## TASKS FOR THIS EXERCISE
(a) Translate this sentence from the Reiki guest post into Spanish: "It was my first time attending this, and at the time I was pretty new to alternative health."
(b) Continue the guest post about a first Reiki session, starting right after its final sentence.

## PASSAGE FOR REVIEW
= Beginning of Section =
I wanted to share this guest post from my student, Christine Peck. Christine is a recent Reiki I student and self employed pet sitter who enjoys yoga, reading, cooking, animals, being in Nature and learning about herself.
It began one September afternoon in 2007 at the Life Fest at Life Grocery in Marietta, GA. Many different alternative health and food vendors are available at Life Fest for people to explore, and purchase everything from chair massages to organic farm raised chicken. It was my first time attending this, and at the time I was pretty new to alternative health. I had been doing yoga since January, and had heard about a lot of things, but it was a new world to me.
After wandering around a bit to see what was there, I mentioned to my friend that I would like to see what the Reiki stuff was about. I had heard of it, but wasn’t really sure what it was about. But having had some emotional and physical healing from yoga already, I was definitely interested in all things “healing.” I wandered over by the area where the Reiki table was, watching as Robert (Plotzke) moved around a woman on the table. I watched a few minutes then went to another booth. I kept being drawn back to the Reiki area though. Finally Robert was in between sessions and noticed me looking his way. He said, “You seem very interested in Reiki.” I told him I had no idea what it was about but I would like to try a session. I chatted a bit about yoga and some health problems I had at the time. I signed up for his session and went to find my friends for a light lunch.
= End of Section =
## DATASET EXTRACT
= Beginning of Section =
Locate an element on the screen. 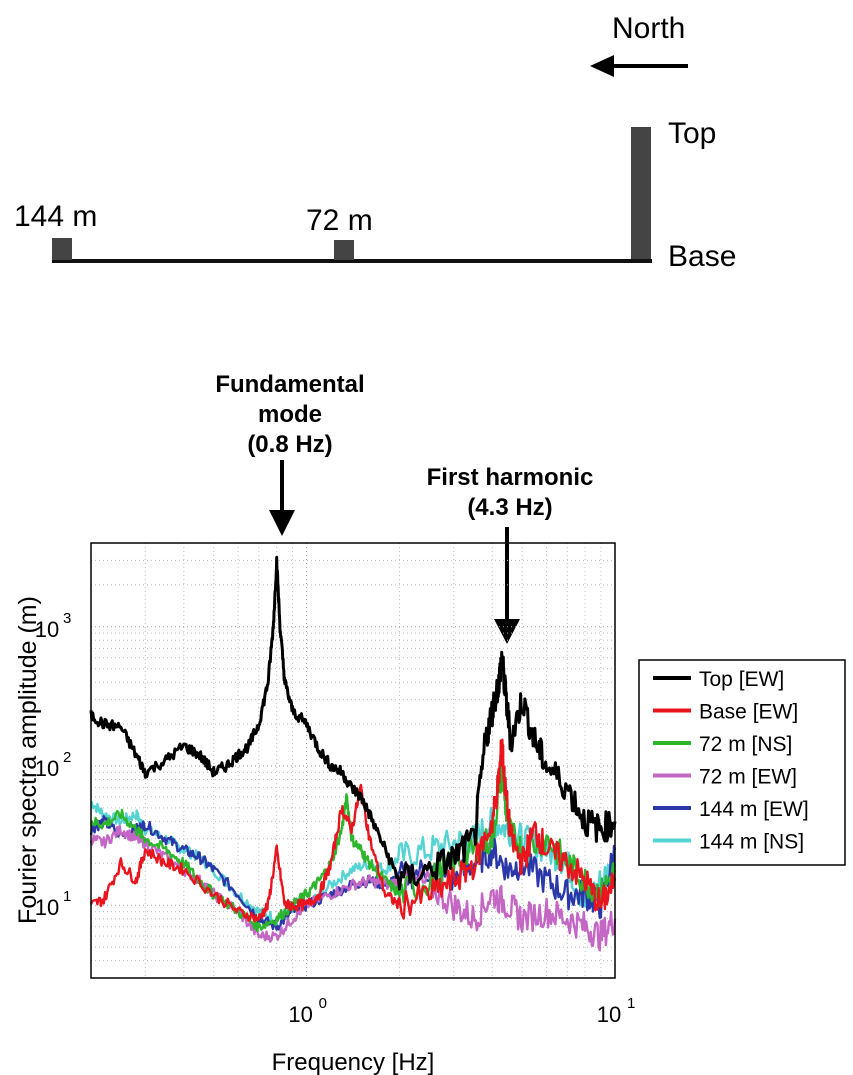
= End of Section =
## RESPONSE LIST
(a) Era la primera vez que asistía a esto, y en ese momento la salud alternativa era algo bastante nuevo para mí.

(b)
I came back at the assigned time, and in a rare moment of confidence I removed my wig (at the time I wasn’t very comfortable going bald in public) after asking Robert if it would be all right. It was a warm sunny afternoon and I was already sweating so I knew I’d be cooler if I did remove it. Another man joined (I believe his name was Paul) and Robert said he was going to assist him in my treatment. I sat on the Reiki table. Paul asked Robert if he “saw (or felt) that”. “Something that didn’t belong there” he said. I never did ask him what this was about. He said yes, it’s gone now and won’t be back.
I lay down and began to do some deep breathing. Robert began some chanting, as did Paul. I had never heard chanting like this; it was a very long drawn out Om he varied the pitch and loudness of it. He also did many vowel sounds- maybe related to the chakras? Again I had no idea at the time what this was. I felt a warmth come over me, different from the heat outside. A comfortable, nurturing heat. As Robert and Paul worked on me, I felt many things, in my stomach (3rd Chakra area I now know) I felt a spinning, like a wheel was being spun around on my stomach. I cried a few tears, and felt a big release of heaviness in my body. I felt a hot breeze blowing over my body, and the crowd noise seemed to fade into a buzz in the background.The most amazing thing I felt though was towards the end of the session. I had been having bad sciatica pain for about a month at the time. I had told them about it before the session began. One of the men placed one hand under my lower back and the other under my ankle/ lower calf area. At once I felt intense heat going down my sciatic nerve, from my lower spine to my foot. It wasn’t painful though. (The pain was lessened after the session, and completely gone a couple days after) The session ended, I thanked Robert and Paul, and I believe I gave them both hugs.
I thought about becoming a Reiki practitioner around that time, but never pursued it.
I met Dana Young of Dragonfly Reiki at a Chakra class at Jai Shanti Yoga in the summer of 2009. We crossed paths off and on over the next 6 months.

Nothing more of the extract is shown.